We must stop aiding enemies

Do you think state sponsors of terrorism should be allowed to purchase commercial aircraft that could be used for military purposes?

What if it was the world’s No. 1 state sponsor of terrorism? And what if it was the world’s No. 1 state sponsor of terrorism which had a history of using commercial aircraft for military purposes?

You might think like me, sales of commercial aircraft to such a country should be blocked.

But President Obama doesn’t think so.

As a part of his nuclear deal with Iran, President Obama agreed to license exports of dual-use commercial-military aircraft, even though Iran has used similar aircraft to re-supply and support terrorists in the past.

Five years ago, the Obama Administration imposed sanctions on Iran Air for multiple infractions, including using passenger and cargo planes to transport rockets and missiles to places such as Syria, and members of Iran’s Revolutionary Guard Corps taking control of flights carrying sensitive cargo.

The administration used a technicality to drop those penalties as part of last year’s nuclear deal.

Just last month, it was reported that Iran Air aircraft were spotted flying along known weapon resupply routes in Syria. Moreover, Iran Air has previously been accused of facilitating illegal weapon transfers between Iran and North Korea, further bolstering North Korea’s illicit ballistic missile program.

This is the airline company President Obama wants to receive new planes.

But last week, I introduced a bill to stop Iran Air from procuring American-made planes that could facilitate the trafficking of arms to terror organizations, and was pleased when the House Financial Services Committee quickly took it up and passed the bill through committee.

HR 5729, the Stop U.S. Support for State Sponsors of Terrorism Act, is simple: It prohibits the administration from allowing exports of dual-use commercial-military aircraft to Iran.

If our government is truly serious in opposing terrorist groups and stopping the flow of resources to groups like Hamas and Hezbollah, then we cannot support the export of these aircraft to Iran.

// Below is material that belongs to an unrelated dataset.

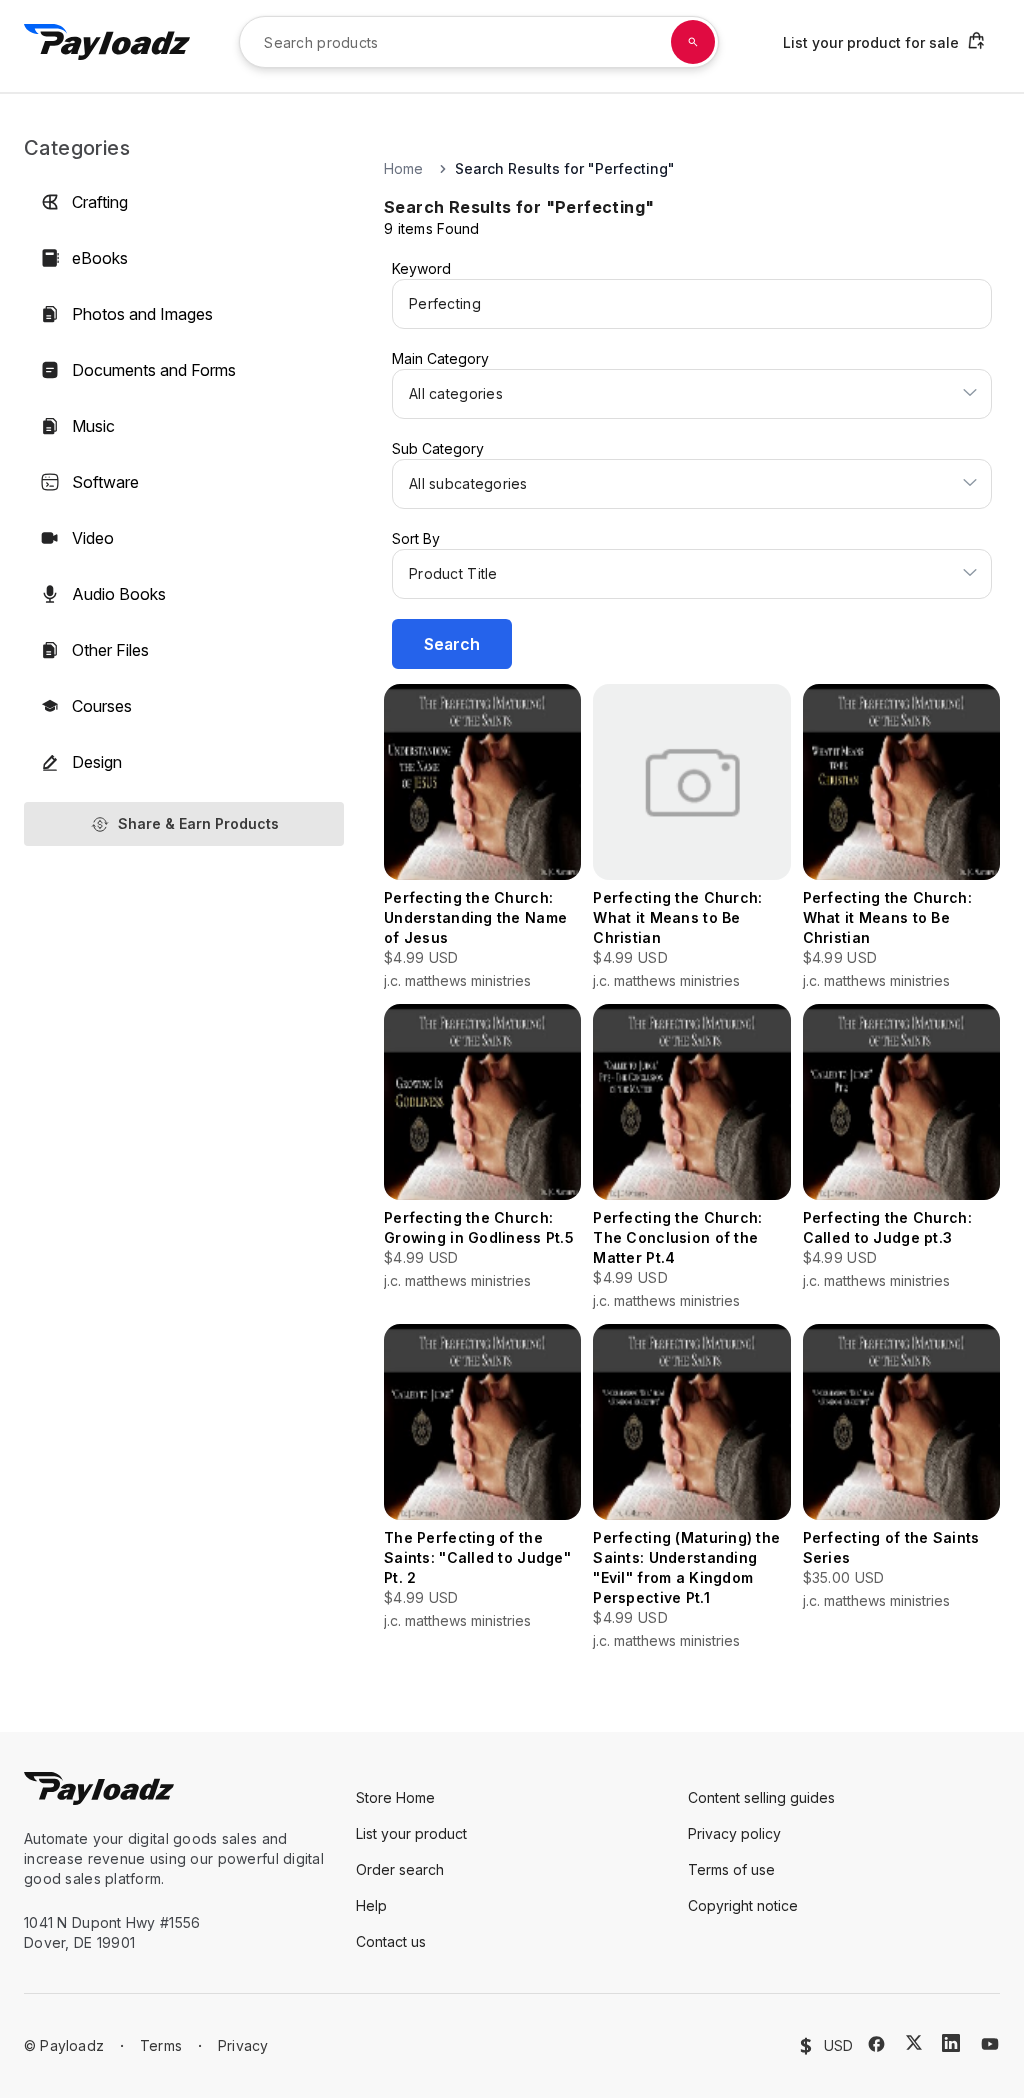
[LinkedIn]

In light of the attacks in France, working with our allies to combat terrorism is more important than ever. Last week the House of Representatives passed a bill I sponsored increasing our anti-terrorism efforts abroad with our allies. The Enhancing Treasury’s Anti-Terror Tools Act (H.R. 5607) requires the Treasury Department to investigate how to incorporate our embassies into counter-terrorism financing efforts, including the possible expansion of overseas personnel to share technical expertise with our allies in an effort to better identify and intercept terrorist financing.

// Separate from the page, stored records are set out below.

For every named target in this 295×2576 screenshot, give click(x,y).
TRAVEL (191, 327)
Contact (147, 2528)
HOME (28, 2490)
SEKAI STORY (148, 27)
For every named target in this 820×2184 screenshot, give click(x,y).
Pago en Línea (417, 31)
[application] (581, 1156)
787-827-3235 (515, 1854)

The issue of abortion is one of the most contentious issues in the public debate, but there should be room to find common ground. We should all be able to agree that under no circumstances should the government be able to use its power to deny people their First Amendment conscience rights. That’s why this week we passed the Conscience Protection Act, which ensures health care providers cannot be punished for not participating in abortions. Freedom is a cornerstone of our governing document — the Constitution. We must not lose respect for freedom and conscience protections in health care.

Following up on previous action and new revelations, this week I sent a letter cosigned by 14 members of Congress urging the Commerce, Treasury, and State departments to impose stiff penalties on a Chinese government-affiliated company, ZTE Corporation, for blatantly violating Iran export control laws. These laws are intended to restrict technologies which could be used to oppress human rights.